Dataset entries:
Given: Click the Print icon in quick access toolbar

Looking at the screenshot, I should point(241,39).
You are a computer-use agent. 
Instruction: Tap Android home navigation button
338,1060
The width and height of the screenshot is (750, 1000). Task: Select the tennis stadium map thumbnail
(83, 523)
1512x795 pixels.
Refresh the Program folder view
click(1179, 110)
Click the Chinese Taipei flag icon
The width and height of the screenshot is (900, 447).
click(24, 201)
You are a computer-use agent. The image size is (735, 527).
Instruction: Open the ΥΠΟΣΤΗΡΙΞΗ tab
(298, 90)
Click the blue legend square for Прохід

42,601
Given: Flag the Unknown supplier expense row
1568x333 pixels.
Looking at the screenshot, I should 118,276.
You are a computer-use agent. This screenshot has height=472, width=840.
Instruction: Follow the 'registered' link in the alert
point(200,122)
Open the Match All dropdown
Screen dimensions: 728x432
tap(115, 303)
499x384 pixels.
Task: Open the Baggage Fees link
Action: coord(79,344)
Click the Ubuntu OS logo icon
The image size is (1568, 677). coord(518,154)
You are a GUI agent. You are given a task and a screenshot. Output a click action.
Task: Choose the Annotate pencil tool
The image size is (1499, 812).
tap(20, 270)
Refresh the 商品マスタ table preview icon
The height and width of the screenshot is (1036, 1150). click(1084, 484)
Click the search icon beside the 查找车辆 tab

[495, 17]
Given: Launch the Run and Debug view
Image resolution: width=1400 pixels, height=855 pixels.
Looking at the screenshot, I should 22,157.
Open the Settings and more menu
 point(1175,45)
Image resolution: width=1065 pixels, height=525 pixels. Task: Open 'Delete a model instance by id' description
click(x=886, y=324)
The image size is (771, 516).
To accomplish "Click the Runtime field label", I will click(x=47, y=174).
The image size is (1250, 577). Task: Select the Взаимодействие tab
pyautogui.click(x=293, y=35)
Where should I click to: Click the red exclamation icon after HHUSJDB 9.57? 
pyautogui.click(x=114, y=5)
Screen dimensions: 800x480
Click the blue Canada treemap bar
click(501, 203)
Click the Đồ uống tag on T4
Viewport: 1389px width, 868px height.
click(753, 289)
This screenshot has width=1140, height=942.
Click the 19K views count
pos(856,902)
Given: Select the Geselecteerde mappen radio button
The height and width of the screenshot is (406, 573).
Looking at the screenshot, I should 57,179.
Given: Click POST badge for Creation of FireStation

■ TRY IT
A complete, exact copy of the entries is required.

■ WRITTEN RESPONSE
Given: Click the Print icon in quick access toolbar

Looking at the screenshot, I should point(241,39).
You are a computer-use agent. 
Instruction: Tap Android home navigation button
338,1060
The width and height of the screenshot is (750, 1000). Task: Select the tennis stadium map thumbnail
(83, 523)
1512x795 pixels.
Refresh the Program folder view
click(1179, 110)
Click the Chinese Taipei flag icon
The width and height of the screenshot is (900, 447).
click(24, 201)
You are a computer-use agent. The image size is (735, 527).
Instruction: Open the ΥΠΟΣΤΗΡΙΞΗ tab
(298, 90)
Click the blue legend square for Прохід

42,601
Given: Flag the Unknown supplier expense row
1568x333 pixels.
Looking at the screenshot, I should 118,276.
You are a computer-use agent. This screenshot has height=472, width=840.
Instruction: Follow the 'registered' link in the alert
point(200,122)
Open the Match All dropdown
Screen dimensions: 728x432
tap(115, 303)
499x384 pixels.
Task: Open the Baggage Fees link
Action: coord(79,344)
Click the Ubuntu OS logo icon
The image size is (1568, 677). coord(518,154)
You are a GUI agent. You are given a task and a screenshot. Output a click action.
Task: Choose the Annotate pencil tool
The image size is (1499, 812).
tap(20, 270)
Refresh the 商品マスタ table preview icon
The height and width of the screenshot is (1036, 1150). click(1084, 484)
Click the search icon beside the 查找车辆 tab

[495, 17]
Given: Launch the Run and Debug view
Image resolution: width=1400 pixels, height=855 pixels.
Looking at the screenshot, I should 22,157.
Open the Settings and more menu
 point(1175,45)
Image resolution: width=1065 pixels, height=525 pixels. Task: Open 'Delete a model instance by id' description
click(x=886, y=324)
The image size is (771, 516).
To accomplish "Click the Runtime field label", I will click(x=47, y=174).
The image size is (1250, 577). Task: Select the Взаимодействие tab
pyautogui.click(x=293, y=35)
Where should I click to: Click the red exclamation icon after HHUSJDB 9.57? 
pyautogui.click(x=114, y=5)
Screen dimensions: 800x480
Click the blue Canada treemap bar
click(501, 203)
Click the Đồ uống tag on T4
Viewport: 1389px width, 868px height.
click(753, 289)
This screenshot has width=1140, height=942.
Click the 19K views count
pos(856,902)
Given: Select the Geselecteerde mappen radio button
The height and width of the screenshot is (406, 573).
Looking at the screenshot, I should 57,179.
Given: Click POST badge for Creation of FireStation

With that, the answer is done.